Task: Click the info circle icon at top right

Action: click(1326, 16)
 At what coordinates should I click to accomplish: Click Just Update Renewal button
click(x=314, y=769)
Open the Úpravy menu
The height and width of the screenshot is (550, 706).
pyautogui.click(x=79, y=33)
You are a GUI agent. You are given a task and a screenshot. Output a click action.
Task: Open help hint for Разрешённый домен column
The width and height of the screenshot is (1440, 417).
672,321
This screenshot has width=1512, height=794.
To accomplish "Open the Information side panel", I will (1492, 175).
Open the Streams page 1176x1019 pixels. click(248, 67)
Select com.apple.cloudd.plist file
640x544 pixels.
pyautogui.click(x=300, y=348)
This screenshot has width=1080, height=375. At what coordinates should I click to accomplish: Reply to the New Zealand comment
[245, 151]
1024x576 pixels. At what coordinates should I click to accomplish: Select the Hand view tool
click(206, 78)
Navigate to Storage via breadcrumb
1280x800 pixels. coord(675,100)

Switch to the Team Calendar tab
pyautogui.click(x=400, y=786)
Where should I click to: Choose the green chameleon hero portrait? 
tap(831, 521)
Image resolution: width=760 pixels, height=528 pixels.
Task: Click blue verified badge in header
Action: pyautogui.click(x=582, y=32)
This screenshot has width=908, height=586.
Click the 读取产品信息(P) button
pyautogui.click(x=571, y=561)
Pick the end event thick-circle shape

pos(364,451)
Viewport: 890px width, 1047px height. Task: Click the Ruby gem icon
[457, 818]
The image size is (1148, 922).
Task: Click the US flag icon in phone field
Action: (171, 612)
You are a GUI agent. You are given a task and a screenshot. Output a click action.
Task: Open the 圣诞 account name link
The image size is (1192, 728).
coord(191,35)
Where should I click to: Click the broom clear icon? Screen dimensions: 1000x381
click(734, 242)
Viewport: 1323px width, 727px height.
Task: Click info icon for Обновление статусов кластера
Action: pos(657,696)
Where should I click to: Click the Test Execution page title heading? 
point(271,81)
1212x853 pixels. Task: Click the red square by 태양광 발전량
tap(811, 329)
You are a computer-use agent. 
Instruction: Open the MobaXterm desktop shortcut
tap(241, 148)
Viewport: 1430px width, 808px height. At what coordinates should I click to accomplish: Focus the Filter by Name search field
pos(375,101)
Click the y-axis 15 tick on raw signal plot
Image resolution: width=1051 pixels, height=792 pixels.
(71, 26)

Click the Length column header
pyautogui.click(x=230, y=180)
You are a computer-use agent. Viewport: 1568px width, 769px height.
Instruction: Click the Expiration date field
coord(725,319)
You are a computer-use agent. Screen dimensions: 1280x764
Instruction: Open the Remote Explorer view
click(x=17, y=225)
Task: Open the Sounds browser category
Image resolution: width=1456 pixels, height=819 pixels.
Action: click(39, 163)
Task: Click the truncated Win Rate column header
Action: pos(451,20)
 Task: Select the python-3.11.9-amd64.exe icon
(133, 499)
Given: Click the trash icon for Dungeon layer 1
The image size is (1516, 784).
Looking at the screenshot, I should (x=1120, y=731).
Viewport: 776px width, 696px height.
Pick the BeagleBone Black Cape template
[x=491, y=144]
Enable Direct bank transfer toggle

-=-=-=-=-

Copy the entries above exactly, beginning with their first line and ending with the line containing "pyautogui.click(x=300, y=348)", both included.

→ Result below:
Task: Click the info circle icon at top right

Action: click(1326, 16)
 At what coordinates should I click to accomplish: Click Just Update Renewal button
click(x=314, y=769)
Open the Úpravy menu
The height and width of the screenshot is (550, 706).
pyautogui.click(x=79, y=33)
You are a GUI agent. You are given a task and a screenshot. Output a click action.
Task: Open help hint for Разрешённый домен column
The width and height of the screenshot is (1440, 417).
672,321
This screenshot has width=1512, height=794.
To accomplish "Open the Information side panel", I will (1492, 175).
Open the Streams page 1176x1019 pixels. click(248, 67)
Select com.apple.cloudd.plist file
640x544 pixels.
pyautogui.click(x=300, y=348)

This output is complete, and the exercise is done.